- Supreme Court of the United States

Argued November 19, 1968 Decided March 24, 1969
- Full case name: Harold Kaufman, Petitioner, v. United States
- Citations: 394 U.S. 217 (more) 89 S. Ct. 1068, 22 L.Ed.2d 227
- Argument: Oral argument

Case history
- Prior: 350 F.2d 408^{[dead link]} (CA8 1965)

Holding
- A claim of unconstitutional search and seizure is cognizable in a proceeding under 28 U.S.C. § 2255.

Court membership
- Chief Justice Earl Warren Associate Justices Hugo Black · William O. Douglas John M. Harlan II · William J. Brennan Jr. Potter Stewart · Byron White Abe Fortas · Thurgood Marshall

Case opinions
- Majority: Brennan, joined by Warren, Douglas, White, Fortas
- Dissent: Black
- Dissent: Harlan, joined by Stewart
- Marshall took no part in the consideration or decision of the case.

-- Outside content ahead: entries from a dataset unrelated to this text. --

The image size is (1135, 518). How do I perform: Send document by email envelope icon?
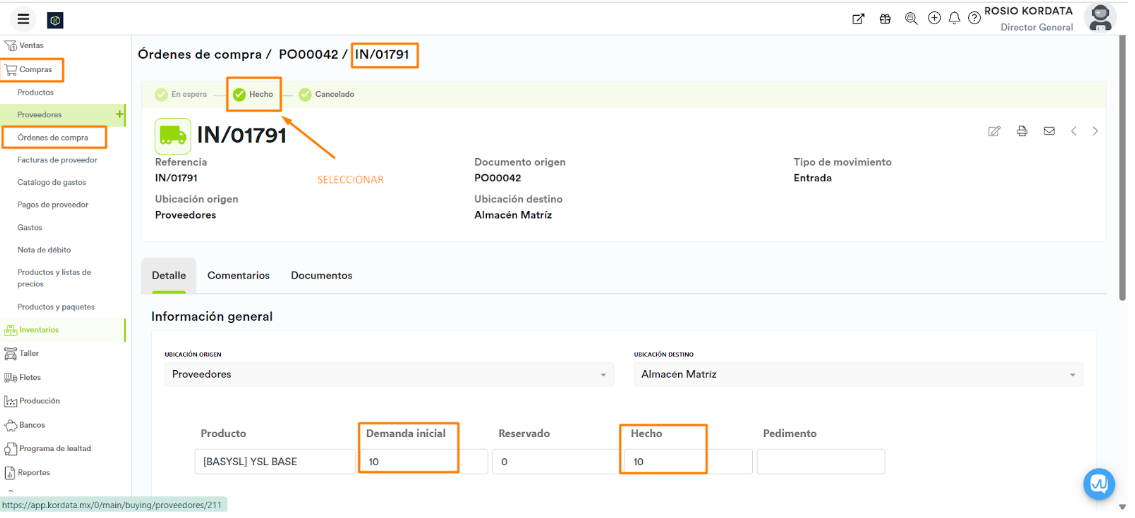[1049, 131]
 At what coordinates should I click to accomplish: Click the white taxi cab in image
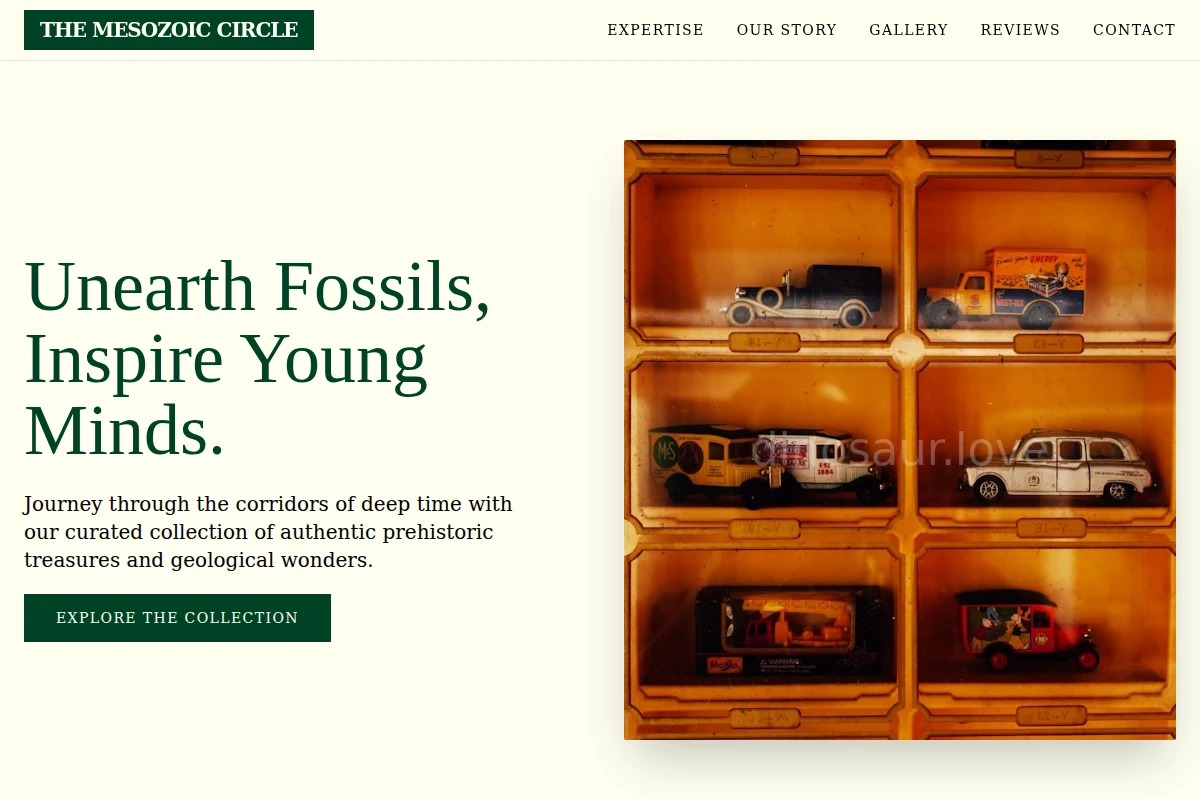click(1058, 467)
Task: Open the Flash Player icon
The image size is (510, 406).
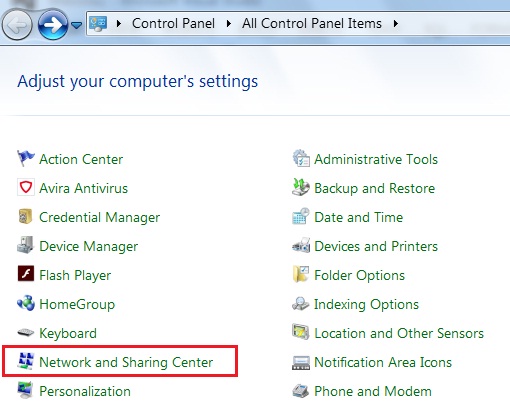Action: (x=26, y=274)
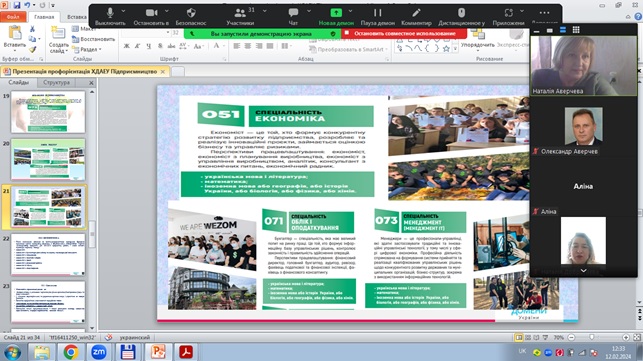
Task: Open the Zoom Chat icon
Action: point(293,16)
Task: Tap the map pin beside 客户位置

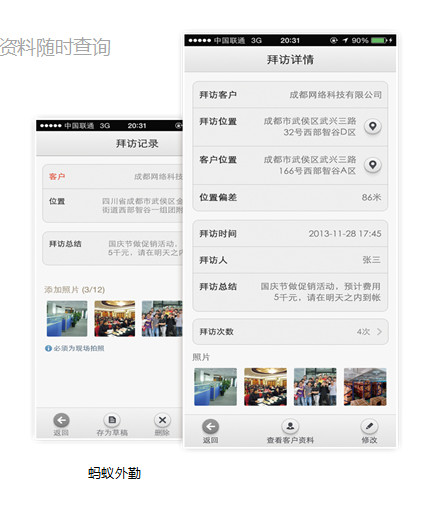Action: click(373, 165)
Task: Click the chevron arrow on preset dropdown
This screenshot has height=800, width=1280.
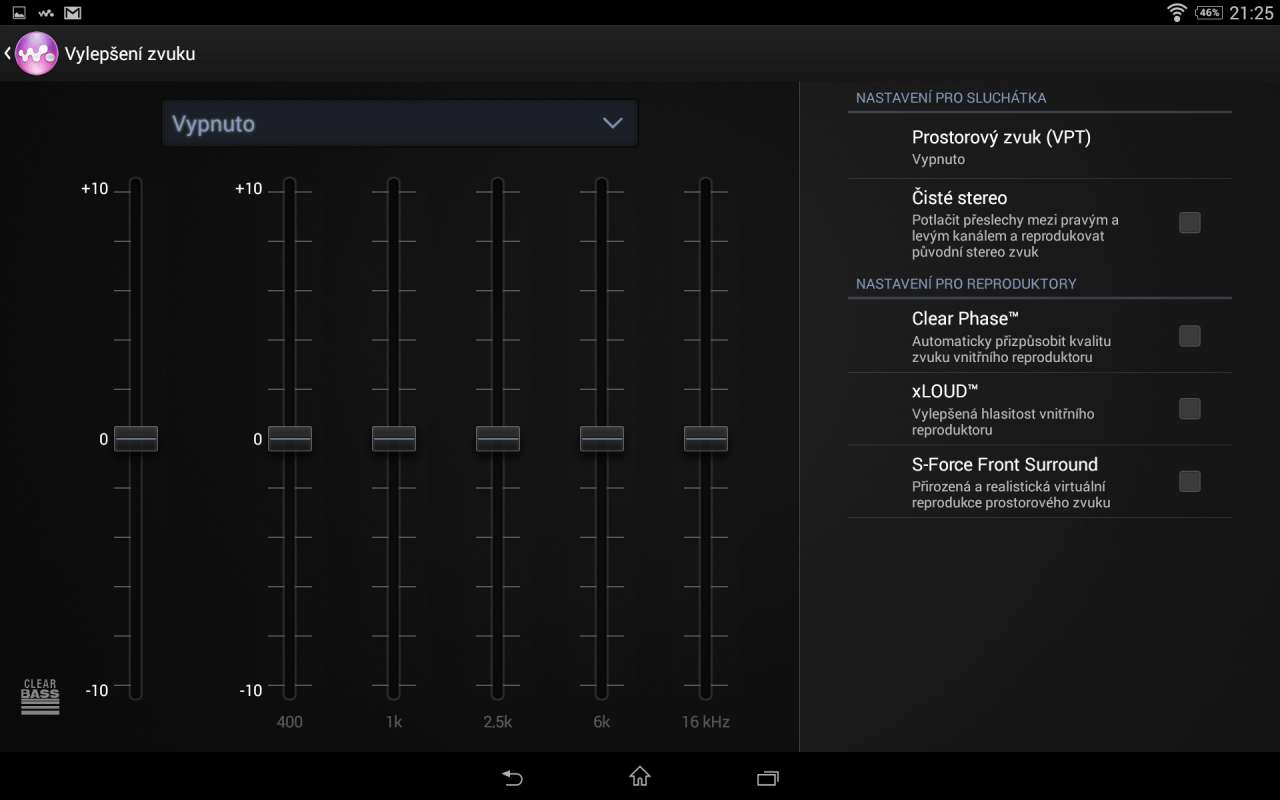Action: (612, 123)
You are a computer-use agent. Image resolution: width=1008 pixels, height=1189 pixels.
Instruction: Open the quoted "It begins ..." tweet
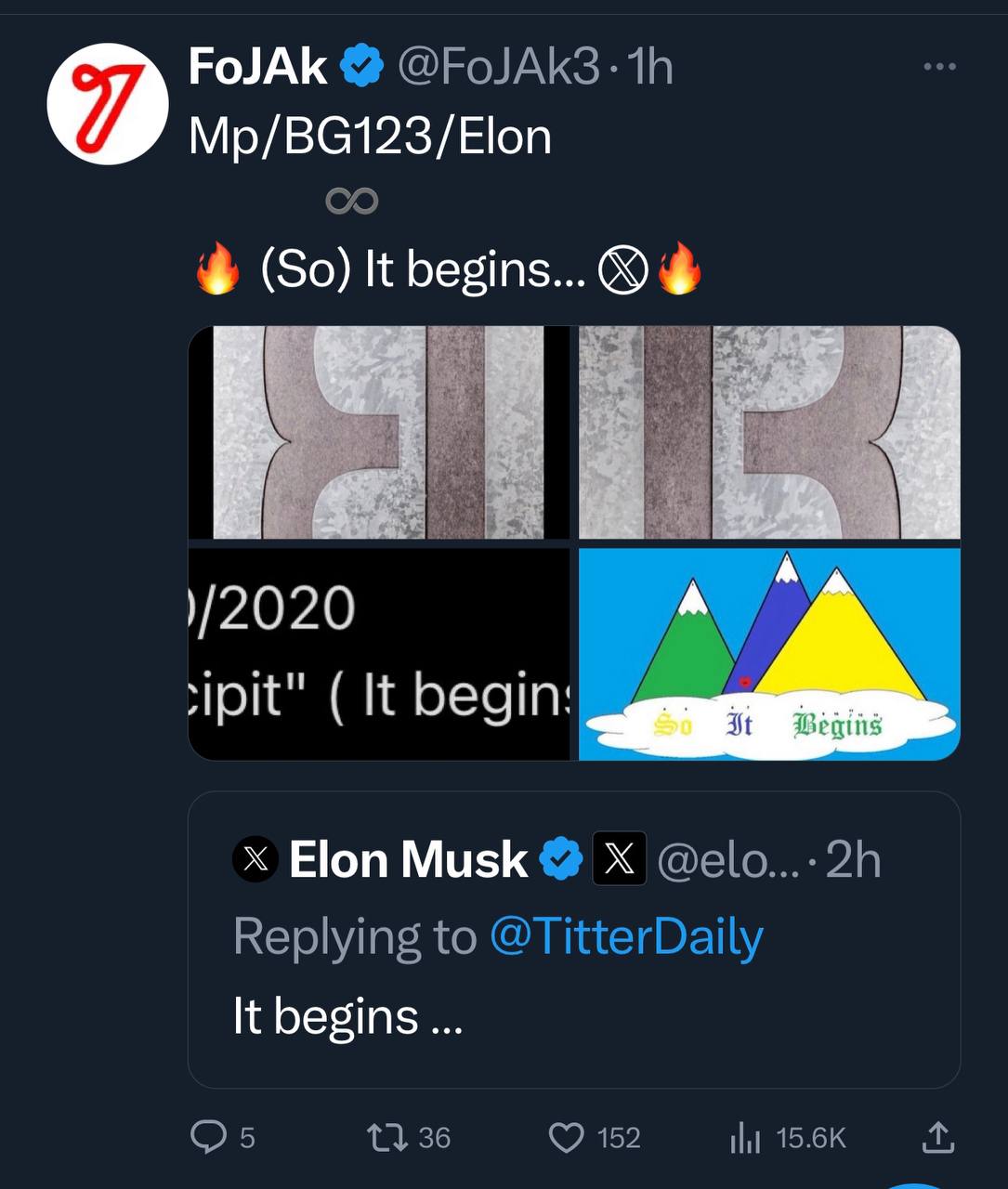pos(574,1017)
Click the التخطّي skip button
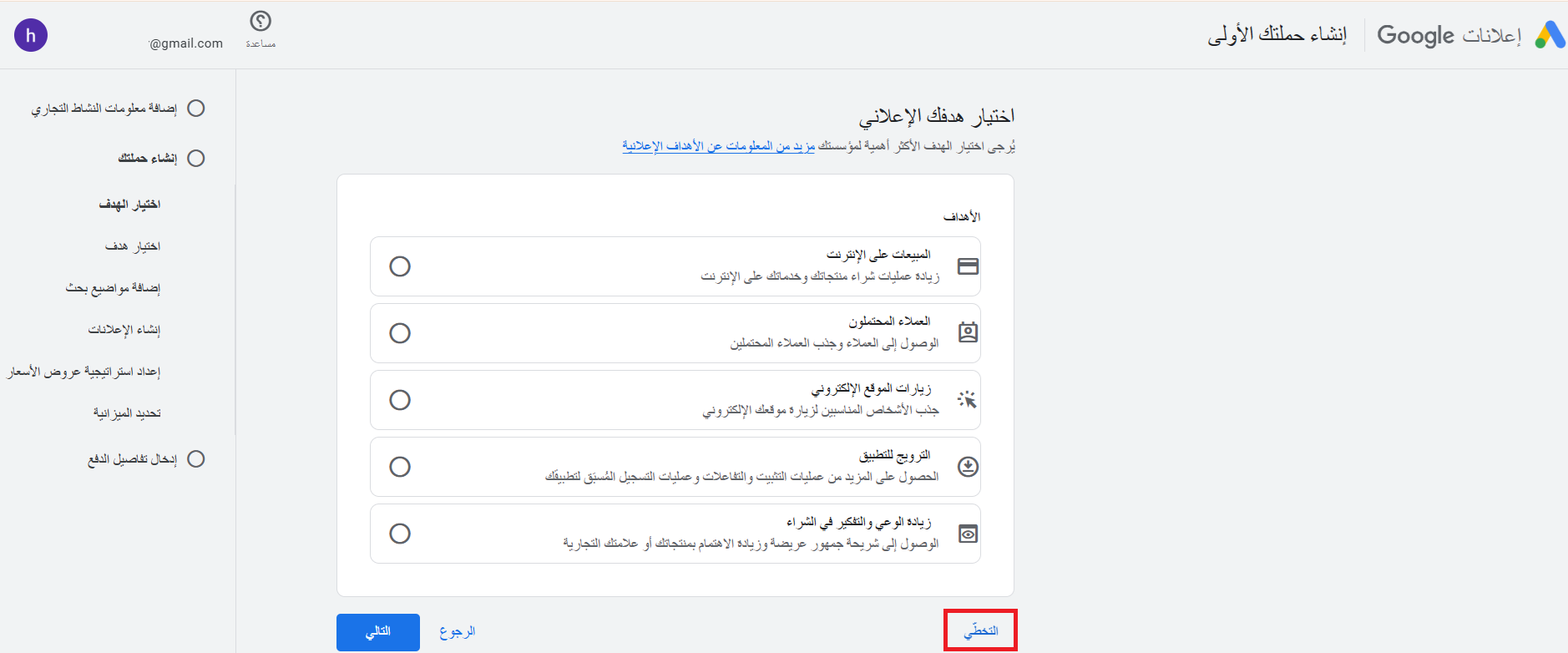The image size is (1568, 653). pyautogui.click(x=980, y=630)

= Kaufman v. United States =

Kaufman v. United States, , was a United States Supreme Court case decided in 1969. In a majority opinion authored by Justice William J. Brennan, Jr., the Court held that criminal defendants could bring claims that evidence against them was obtained in violation of the Fourth Amendment to the United States Constitution in a collateral attack under the federal habeas corpus statute. In doing so, the Court overruled the contrary decision by the United States Court of Appeals for the Eighth Circuit, which had held that Kaufman could not raise his Fourth Amendment claim in a collateral attack. The Supreme Court's decision in Kaufman also ran counter to most other previous decisions by federal appeals courts, most of which had held that claims of unreasonable searches and seizures could only be raised on direct appeal, rather than in collateral proceedings.

The decision in Kaufman also applied the "deliberate bypass" standard the Supreme Court had outlined in its 1963 decision in Fay v. Noia, in which the Court had held that state prisoners were permitted to raise claims in federal habeas proceedings so long as they did not "deliberately bypass" the procedures for raising such claims in state court. Kaufman extended this logic to federal prisoners, holding that federal courts could only deny habeas relief to such prisoners if they had deliberately forfeited their claim in previous proceedings before raising it in federal habeas court. Kaufman has since been described as "the last important case of the 1960s to defend a liberal interpretation of habeas corpus on the grounds of Fay". In part on the basis of Justice Hugo Black's dissent in Kaufman, the Supreme Court went on to significantly limit the availability of habeas corpus relief in the 1976 case Stone v. Powell.